EDD includes some additional measures that are taken on top of Standard Due Diligence. These include:
- Collecting additional information about the concerned client.
- Gathering more information about the source and destination of funds.
- Understanding the nature of the relationship between the business and the client in question.
- Investigating the purpose of the transaction being conducted by the client under suspicion.
- Continuing to monitor and record the client’s operations and transactions with the business.
What level of due diligence does your business need?
As we’ve mentioned before, any business that deals with potentially risky customers and is in a line of operations that exposes them to the risk of money laundering, terror financing, or other illegal activities, needs to conduct due diligence.
If you are operating a financial business, due diligence becomes a regulatory requirement under the FinCEN’s AML/CFT laws.

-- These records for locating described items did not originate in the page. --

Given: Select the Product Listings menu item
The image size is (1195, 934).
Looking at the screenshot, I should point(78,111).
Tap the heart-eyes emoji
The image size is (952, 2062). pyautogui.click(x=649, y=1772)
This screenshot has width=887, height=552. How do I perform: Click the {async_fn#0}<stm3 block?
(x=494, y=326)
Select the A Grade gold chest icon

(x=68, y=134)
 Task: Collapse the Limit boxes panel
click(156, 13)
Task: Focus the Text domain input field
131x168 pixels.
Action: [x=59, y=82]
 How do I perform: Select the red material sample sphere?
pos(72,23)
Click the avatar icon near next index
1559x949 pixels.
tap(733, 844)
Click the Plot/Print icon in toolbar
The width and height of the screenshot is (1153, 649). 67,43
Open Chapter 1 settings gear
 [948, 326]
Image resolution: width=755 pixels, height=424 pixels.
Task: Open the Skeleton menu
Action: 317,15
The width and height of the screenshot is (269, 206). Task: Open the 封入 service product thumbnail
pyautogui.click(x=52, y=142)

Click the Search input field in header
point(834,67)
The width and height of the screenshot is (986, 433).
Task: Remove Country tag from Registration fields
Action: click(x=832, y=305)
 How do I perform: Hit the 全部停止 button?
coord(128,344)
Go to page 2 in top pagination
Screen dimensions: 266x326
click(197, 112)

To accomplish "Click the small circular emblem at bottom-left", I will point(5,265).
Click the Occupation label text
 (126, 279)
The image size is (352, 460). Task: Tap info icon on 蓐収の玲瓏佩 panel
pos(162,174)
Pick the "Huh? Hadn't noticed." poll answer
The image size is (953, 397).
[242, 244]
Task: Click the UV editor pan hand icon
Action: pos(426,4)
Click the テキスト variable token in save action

The level of due diligence will depend on the risk associated with the customers that you engage with. A Politically Exposed Person (PEP) and people with criminal histories will require stricter due diligence, as the former poses money laundering risk, and the latter could be engaged in illegal activities.
Businesses like casinos and gaming platforms also need to conduct due diligence as these are common methods used to inject illegal money back into the legal financial system.
How Signzy Helps Businesses Conduct Due Diligence
Maintaining proper due diligence standards in a business is an ongoing process and requires attention from the business owners. This process can be streamlined manifold by integrating the processes digitally.
Thankfully, with Signzy, you don’t need to spend too many resources or a lot of time in integrating nifty APIs like KYC Verification, Criminal Screening, PEP Screening, and more. Signzy’s user-friendly platform ensures that you don’t experience any drop-offs while requiring clients to complete their due diligence requirements.
Signzy’s DL Verification API and SSN Verification API also help businesses ensure that they are up to date with the regulatory requirements and maintain compliance an security in their business. All of these APIs bundled together help create a more robust security system that helps businesses remain compliant with the AML and CFT laws.
So book a demo with Signzy and see how you can improve your due diligence processes.
Frequently Asked Questions
What are the different levels of due diligence?
The different levels of due diligence, in the order of stringency, are Simplified, Standard, and Enhanced Due Diligence. The various levels apply to clients with negligible, normal, or high-risk profiles, respectively.
What is due diligence in KYC?
Due diligence is a procedure of identifying, verifying, monitoring, and reporting its clientele by financial institutions. Due diligence is necessary to ensure that any bad actors or possible illegal activities do not pass under the regulatory radar.
What is the EDD process?
EDD, or Enhanced Due Diligence is conducted for customers that are considered high-risk by a financial institution that such client(s) associate with. The EDD procedure involves applying the highest level of monitoring and investigation to a client out of the three levels of due diligence.